The UK's Consumer Price Index rose in for the first time in four months from 2.7 per cent to 2.8 per cent for the year ending February. It now looks like the Bank of England's two per cent target will not be hit for a very long time. The Producer Price Index fell from 1.4 per cent to 1.3 per cent, although a greater fall to 1.1 per cent had been anticipated.
BNP Paribas' David Tinsley said:
Amongst the barrage of inflation measures the main news is that CPI inflation is drifting higher. Some of that is due to energy, the core inflation measure was unchanged from January, but these effects are going to stay in the index for a good while yet.
Indeed the bigger news comes from the producer prices release today. Here pipeline prices are building markedly. Input prices were up 3.2% on the month, with a 0.8% rise in output prices. Both of these rises were above market expectations. The size of the increase is largely an oil/petrol story, but there is a discernible rise in producer price inflation across product categories. This is likely to be the first signs of the impact of the weakness of sterling on prices as it passes through the supply chain.
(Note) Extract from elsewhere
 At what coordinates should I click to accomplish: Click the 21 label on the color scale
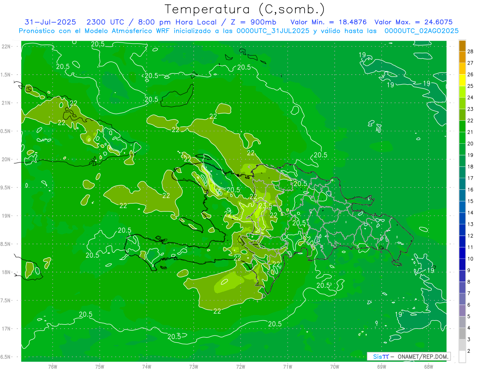tap(470, 132)
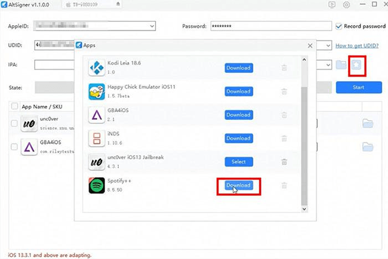Click trash icon beside Kodi Leia 18.6

tap(284, 68)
The Centre for Economics and Business Research's Rob Habron said:
The latest movement in the headline rate takes inflation further away from the Bank of England's target of 2.0%, with notable upside risks remaining. The Bank of England's Chief Economist Spencer Dale warned earlier this month that extra quantitative easing could cause businesses to put up prices rather than expand production, fuelling inflation further. In addition, the weaker value of sterling is likely to keep inflation high by pushing up the costs of imported inputs and goods for both businesses and households.